Why Schedule M GMPs Need Updating
There is no doubt that the extension of GMPs beyond the global standard is the mark of a strong national emphasis on quality and safety. Nonetheless, the interpretation of Schedule M bears revisiting in order to modernize India’s GMPs to account for shifting drug industry conditions. Multipurpose facilities are a way of life in the pharma industry, and even big pharma has begun the shift towards more flexible spaces as smaller, more-targeted drug volumes become increasingly common.

Equally as important, however, has been the implementation of better industry-wide practices, including improved contamination risk assessment, mitigation & management techniques – all of which rationalize a new regulatory approach.

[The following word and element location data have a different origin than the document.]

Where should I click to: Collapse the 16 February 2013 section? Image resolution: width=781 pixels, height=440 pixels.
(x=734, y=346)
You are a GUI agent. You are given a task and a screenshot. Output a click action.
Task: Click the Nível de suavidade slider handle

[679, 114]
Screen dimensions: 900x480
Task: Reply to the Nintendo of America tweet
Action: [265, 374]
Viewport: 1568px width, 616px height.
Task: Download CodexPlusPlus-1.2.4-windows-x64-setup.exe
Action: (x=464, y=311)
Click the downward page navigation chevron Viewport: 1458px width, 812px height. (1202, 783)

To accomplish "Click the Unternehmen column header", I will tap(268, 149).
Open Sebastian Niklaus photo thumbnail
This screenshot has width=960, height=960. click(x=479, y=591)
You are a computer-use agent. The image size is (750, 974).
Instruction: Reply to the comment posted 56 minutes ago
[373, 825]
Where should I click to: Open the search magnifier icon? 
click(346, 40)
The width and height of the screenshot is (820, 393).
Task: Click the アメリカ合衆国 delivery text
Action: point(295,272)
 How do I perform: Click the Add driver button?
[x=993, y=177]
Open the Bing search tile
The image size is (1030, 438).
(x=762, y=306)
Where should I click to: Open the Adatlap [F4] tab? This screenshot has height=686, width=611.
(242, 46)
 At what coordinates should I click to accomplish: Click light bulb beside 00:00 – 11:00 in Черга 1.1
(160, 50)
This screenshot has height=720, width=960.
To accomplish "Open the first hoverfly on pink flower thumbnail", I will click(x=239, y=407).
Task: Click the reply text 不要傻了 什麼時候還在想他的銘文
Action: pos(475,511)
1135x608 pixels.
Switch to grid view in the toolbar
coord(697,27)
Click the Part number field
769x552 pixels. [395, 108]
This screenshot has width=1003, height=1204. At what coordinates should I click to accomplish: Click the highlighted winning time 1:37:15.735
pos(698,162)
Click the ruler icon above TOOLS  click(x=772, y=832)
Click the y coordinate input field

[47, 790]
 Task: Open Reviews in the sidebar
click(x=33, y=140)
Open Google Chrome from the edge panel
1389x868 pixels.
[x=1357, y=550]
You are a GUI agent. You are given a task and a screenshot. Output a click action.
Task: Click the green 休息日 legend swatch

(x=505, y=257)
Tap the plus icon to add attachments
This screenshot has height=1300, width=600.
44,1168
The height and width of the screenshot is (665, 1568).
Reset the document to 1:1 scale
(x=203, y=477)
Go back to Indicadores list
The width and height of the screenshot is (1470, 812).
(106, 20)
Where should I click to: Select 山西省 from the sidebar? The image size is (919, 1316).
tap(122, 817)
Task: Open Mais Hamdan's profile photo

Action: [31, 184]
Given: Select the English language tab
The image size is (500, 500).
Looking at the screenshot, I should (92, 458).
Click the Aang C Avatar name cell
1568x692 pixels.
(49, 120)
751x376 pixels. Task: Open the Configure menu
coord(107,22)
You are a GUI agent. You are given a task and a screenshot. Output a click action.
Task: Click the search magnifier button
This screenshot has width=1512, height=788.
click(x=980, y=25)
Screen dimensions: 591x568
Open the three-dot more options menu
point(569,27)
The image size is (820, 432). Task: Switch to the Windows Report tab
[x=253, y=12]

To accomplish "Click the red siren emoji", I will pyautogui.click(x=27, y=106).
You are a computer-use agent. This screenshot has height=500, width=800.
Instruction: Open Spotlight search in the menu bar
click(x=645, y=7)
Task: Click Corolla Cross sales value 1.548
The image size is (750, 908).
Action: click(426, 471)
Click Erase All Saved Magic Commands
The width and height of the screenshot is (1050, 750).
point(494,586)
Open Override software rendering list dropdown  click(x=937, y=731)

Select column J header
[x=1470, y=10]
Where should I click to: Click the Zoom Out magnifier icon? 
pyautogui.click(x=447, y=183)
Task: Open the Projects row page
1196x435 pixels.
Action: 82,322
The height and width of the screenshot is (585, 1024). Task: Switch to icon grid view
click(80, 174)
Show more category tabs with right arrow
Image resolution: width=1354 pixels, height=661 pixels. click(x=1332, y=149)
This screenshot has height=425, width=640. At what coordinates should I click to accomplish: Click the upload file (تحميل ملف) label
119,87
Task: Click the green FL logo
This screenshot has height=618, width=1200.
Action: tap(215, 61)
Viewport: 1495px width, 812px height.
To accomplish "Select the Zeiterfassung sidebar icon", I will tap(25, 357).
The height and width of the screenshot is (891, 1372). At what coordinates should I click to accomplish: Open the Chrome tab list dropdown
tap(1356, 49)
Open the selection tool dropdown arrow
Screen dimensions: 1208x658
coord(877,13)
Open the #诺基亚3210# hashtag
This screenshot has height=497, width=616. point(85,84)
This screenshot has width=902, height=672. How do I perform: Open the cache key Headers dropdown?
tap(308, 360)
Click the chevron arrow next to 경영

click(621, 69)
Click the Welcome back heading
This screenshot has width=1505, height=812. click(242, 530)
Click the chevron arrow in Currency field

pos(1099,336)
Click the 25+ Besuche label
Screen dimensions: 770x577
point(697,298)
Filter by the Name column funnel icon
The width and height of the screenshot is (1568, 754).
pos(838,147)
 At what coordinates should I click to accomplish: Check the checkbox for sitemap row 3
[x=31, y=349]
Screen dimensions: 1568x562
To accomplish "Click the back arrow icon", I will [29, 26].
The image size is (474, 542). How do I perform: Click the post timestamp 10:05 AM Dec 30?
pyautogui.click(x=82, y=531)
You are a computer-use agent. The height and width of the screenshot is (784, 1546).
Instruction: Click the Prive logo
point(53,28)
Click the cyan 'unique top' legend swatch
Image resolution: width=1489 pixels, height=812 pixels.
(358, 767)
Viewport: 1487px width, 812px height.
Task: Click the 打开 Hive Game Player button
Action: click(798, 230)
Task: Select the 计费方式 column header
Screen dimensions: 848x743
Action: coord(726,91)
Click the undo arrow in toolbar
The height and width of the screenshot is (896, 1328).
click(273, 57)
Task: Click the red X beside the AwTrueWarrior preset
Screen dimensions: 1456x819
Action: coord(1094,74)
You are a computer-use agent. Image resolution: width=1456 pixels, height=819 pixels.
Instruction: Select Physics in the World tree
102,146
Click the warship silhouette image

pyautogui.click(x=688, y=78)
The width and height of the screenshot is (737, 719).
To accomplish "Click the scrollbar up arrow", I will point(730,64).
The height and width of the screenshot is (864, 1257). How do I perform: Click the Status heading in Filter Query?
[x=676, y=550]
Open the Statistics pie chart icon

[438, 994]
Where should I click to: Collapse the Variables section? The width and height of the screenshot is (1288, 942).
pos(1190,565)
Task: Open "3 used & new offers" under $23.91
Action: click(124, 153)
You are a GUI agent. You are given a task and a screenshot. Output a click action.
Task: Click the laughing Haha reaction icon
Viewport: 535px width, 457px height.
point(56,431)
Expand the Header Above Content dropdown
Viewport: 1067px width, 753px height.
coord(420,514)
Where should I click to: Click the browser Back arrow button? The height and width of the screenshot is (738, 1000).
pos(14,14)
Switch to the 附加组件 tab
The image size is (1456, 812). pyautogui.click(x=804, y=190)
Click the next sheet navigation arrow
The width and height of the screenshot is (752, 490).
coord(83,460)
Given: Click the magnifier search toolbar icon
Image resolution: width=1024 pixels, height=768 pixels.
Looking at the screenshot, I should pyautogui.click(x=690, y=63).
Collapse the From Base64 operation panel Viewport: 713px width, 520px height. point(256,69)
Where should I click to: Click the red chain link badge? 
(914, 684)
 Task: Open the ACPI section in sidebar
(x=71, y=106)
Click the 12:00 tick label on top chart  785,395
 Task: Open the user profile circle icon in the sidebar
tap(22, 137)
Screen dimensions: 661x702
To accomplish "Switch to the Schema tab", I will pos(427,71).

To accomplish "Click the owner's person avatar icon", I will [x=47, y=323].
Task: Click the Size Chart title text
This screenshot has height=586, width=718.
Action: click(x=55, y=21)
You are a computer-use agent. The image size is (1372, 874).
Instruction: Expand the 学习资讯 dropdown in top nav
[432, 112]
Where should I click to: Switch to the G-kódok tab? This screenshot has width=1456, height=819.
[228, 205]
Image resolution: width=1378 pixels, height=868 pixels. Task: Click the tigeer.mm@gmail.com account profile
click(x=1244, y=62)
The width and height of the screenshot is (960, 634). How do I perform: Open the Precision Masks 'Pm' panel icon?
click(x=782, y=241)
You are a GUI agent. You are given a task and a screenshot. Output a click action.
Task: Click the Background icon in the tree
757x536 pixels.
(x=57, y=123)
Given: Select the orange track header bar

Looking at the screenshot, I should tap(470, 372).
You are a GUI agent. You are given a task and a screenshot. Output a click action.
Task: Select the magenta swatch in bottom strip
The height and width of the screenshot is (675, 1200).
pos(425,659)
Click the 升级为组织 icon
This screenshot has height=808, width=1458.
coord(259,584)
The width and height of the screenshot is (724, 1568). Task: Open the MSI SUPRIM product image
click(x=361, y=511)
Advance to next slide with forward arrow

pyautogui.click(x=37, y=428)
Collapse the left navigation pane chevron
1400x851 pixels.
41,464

The comparisons of practices for manufacturing non-cytotoxic oncology APIs in different regulated markets across geographies make clear that India’s regulatory stance on this is unnecessarily burdening the Indian pharma industry.

With quantum improvements in analytical instrumentation, a risk-based approach to drug manufacturing and a move towards global regulatory standardization, the need for dedicated production lines in earmarked facilities has undoubtedly diminished. Nonetheless, an incorrect interpretation of Schedule M continues to govern, impeding the global competitiveness of India’s vast pharma industry – a situation which can hopefully change in the near-term.